Over the next 48 hours, no additional conduction abnormalities were observed on telemetry. After a shared decision-making process, the patient opted for medical management instead of device implantation and was consequently discharged with a tapered dose of oral steroids and strict outpatient follow-up. However, approximately two months later, the patient returned due to another hypertensive emergency episode resulting from medication noncompliance in the context of several missed appointments. A coronary angiogram performed during that admission indicated patent coronary arteries. Following the second hospitalization, the patient started regular follow-ups and monitoring with his providers. One month after his second hospitalization, Holter monitoring revealed a recurrence of the transient Mobitz type II AVB (Figure 5). The patient was continued on a low-dose prednisone regimen for one year before tapered discontinuation. At the one-year mark, a repeat TTE revealed no worsening of his ejection fraction. As of this writing, no further remote patient monitoring has been administered, a positron emission tomography (PET) scan has been deferred, and no EP study has been performed as of yet on the patient.
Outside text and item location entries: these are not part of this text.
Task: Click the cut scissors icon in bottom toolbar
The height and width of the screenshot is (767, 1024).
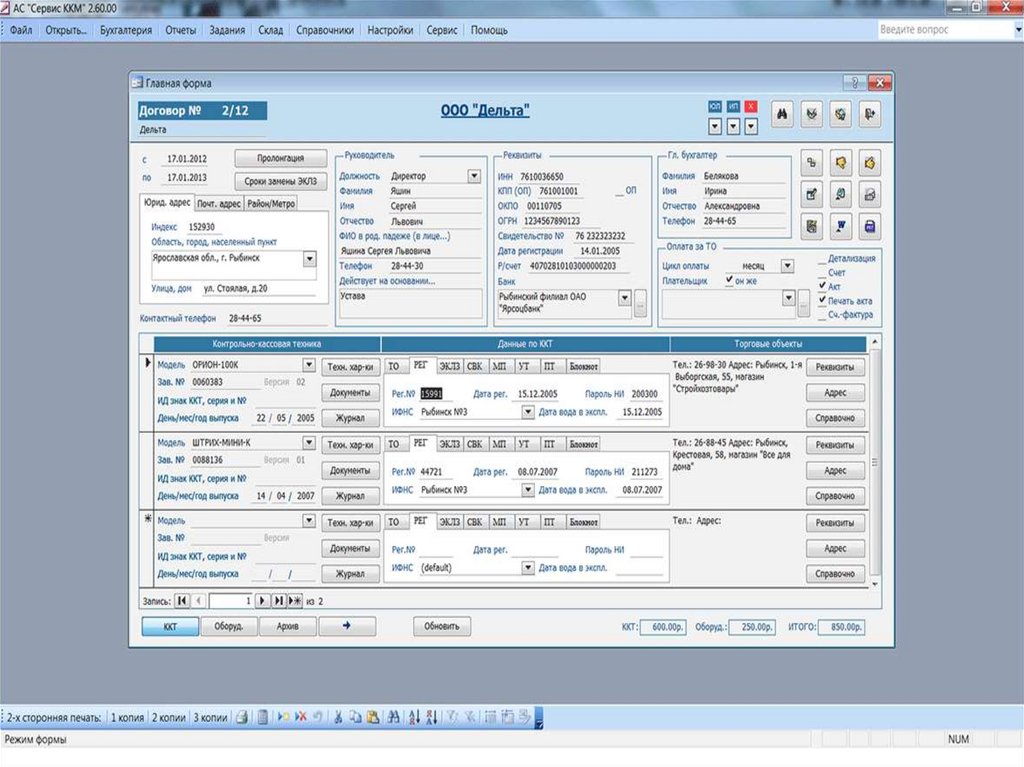Action: click(339, 717)
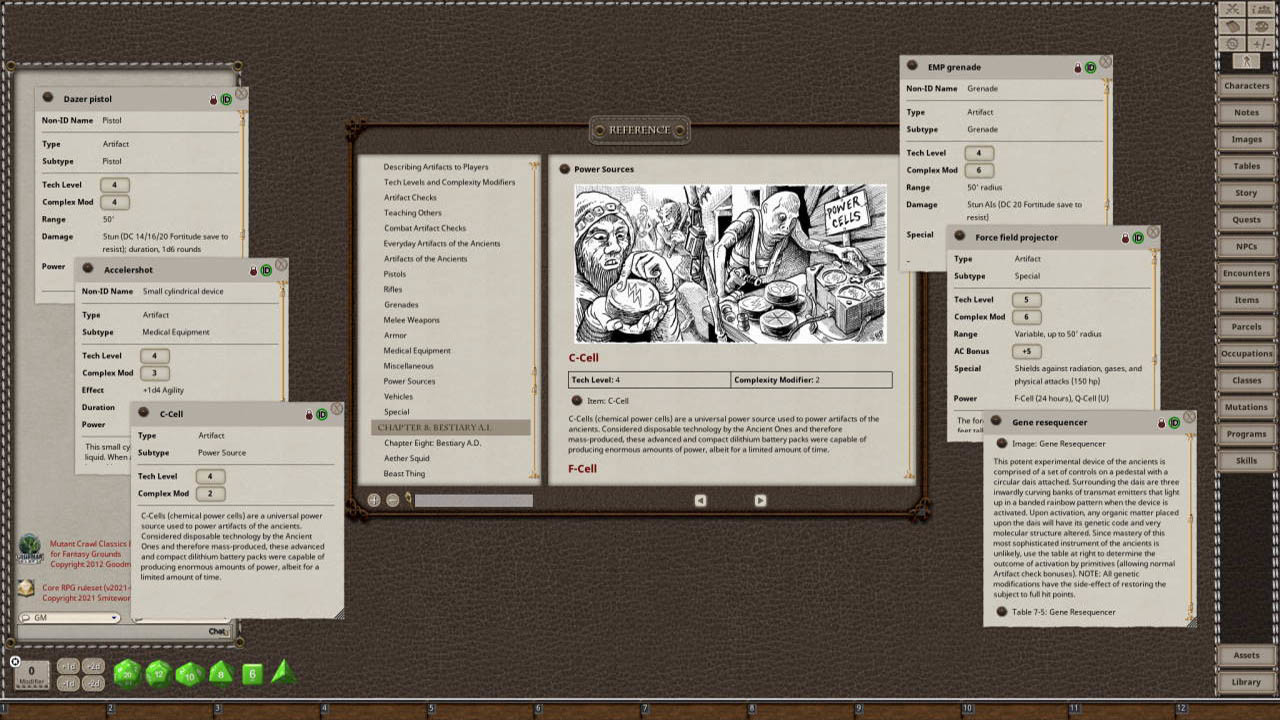Expand all reference index entries with plus button
This screenshot has height=720, width=1280.
tap(374, 500)
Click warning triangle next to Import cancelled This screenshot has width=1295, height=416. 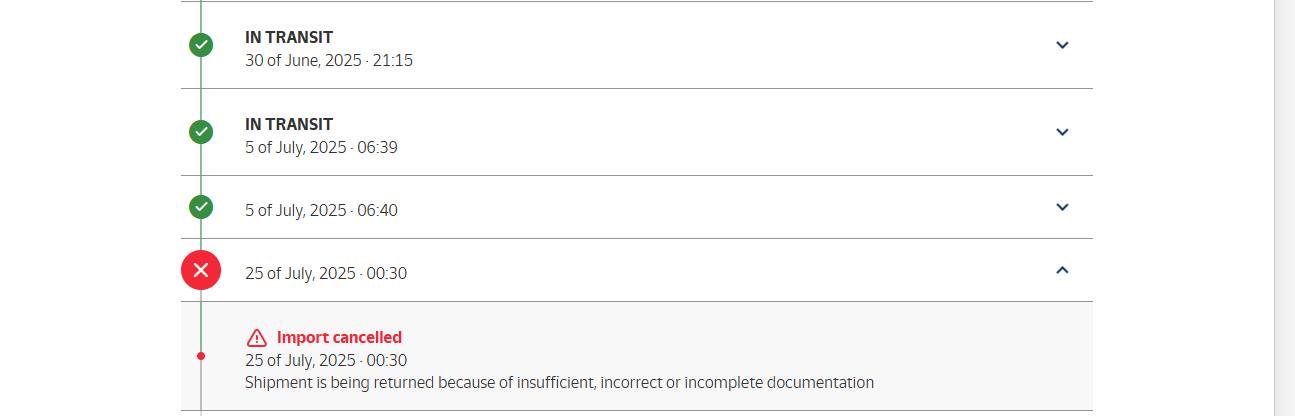[257, 338]
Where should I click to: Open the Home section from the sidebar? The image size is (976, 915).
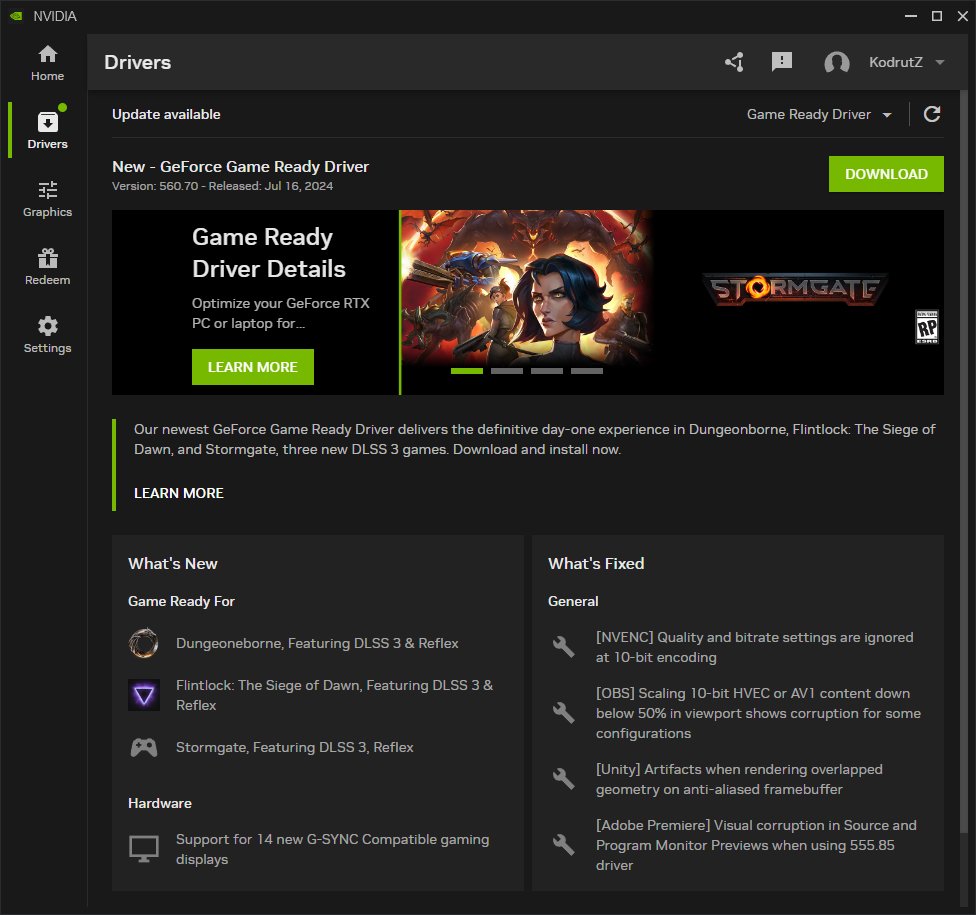[x=46, y=62]
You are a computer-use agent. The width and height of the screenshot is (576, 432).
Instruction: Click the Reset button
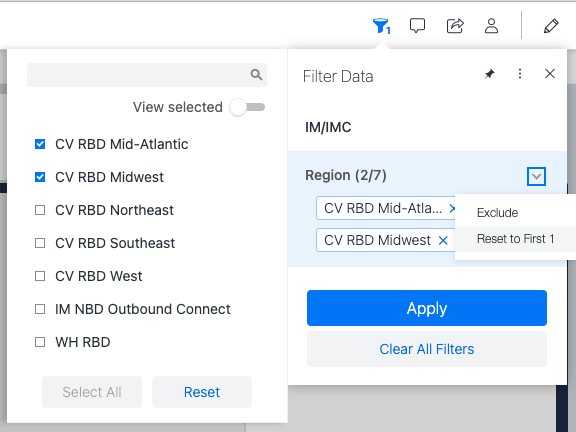tap(202, 392)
Figure 5. Transient Mobitz II AVB identified on Holter monitoring; heart rate of 35 bpm.
AVB: atrioventricular block, bpm: beats per minute
Discussion
The clinical manifestations of CS include advanced-degree heart block, atrial tachycardia, ventricular arrhythmias, and heart failure [4]. Of the various conduction abnormalities, high-grade AVBs are the most common and have been previously associated with poor outcomes [3,4]. For example, two prominent studies previously showed that the risk of fatal and non-fatal adverse cardiac events, such as SCD, was significantly elevated in CS patients presenting with high-grade AVB, which likely explains why most clinicians prefer urgent device implantation [3,11]. The HRS guidelines on arrhythmia management in CS specifically provide a class IIa recommendation that encourages device implantation in patients with AVBs [8]. Therefore, despite the transient nature of the recognized Mobitz II AVB, we strongly believed that urgent ICD implantation was the appropriate subsequent management step especially due to the well-established mortality risks associated with high-grade AVBs in CS patients.
Although various society guidelines recommend device implantation for patients with CS complicated by AVB, there exists an ongoing debate regarding the necessity of device therapy in this specific patient population [10,12]. A recently published retrospective study, for instance, evaluated the efficacy of steroid therapy alone in the treatment of AVB in CS without seeking PPM or ICD implantation [9]. Out of a study population of 10 patients, three patients presented with transient AVB, of which two recovered to a 1:1 AV conduction after initiation of steroid therapy without pursuing device therapy. Specifically, a 79-year-old female had recovery of a transient Wenckebach block and had an uneventful clinical course over the next five years; the other case involved a 59-year-old male with recovery of a transient 2:1 AVB that also had no clinical events over the ensuing two years. The remaining third patient showed no improvement in AV conduction and required PPM implantation. Furthermore, the other seven patients with CS had concomitant third-degree AVB, and all required device therapy before starting steroid therapy mainly because of hemodynamic instability. In comparison, our patient in the ensuing year has had no concerning cardiovascular events after exclusively being managed with corticosteroid therapy. In another case, authors described a 65-year-old female with CS who presented with 2:1 AVB that recovered to normal sinus rhythm after starting prednisolone, and subsequently, PPM implantation was not pursued in this case as well [13]. With regard to transient AVB, authors of a 2018 case described a patient with newly diagnosed CS complicated by intermittent complete AVB that recovered after two weeks of prednisolone 30 mg daily who also did not receive device implantation [14]. Finally, there have been a few cases reported whereby clinicians have administered high-dose steroid therapy, also known as pulse steroid therapy, for cases of complete AVB that lead to recovery as well and again without pursuing device therapy [15,16]. Thus, as previous cases and clinicians have discussed, there may be a cohort of CS patients with high-grade AVB that can optimally be managed with steroid therapy alone without needing urgent device implantation [10,12].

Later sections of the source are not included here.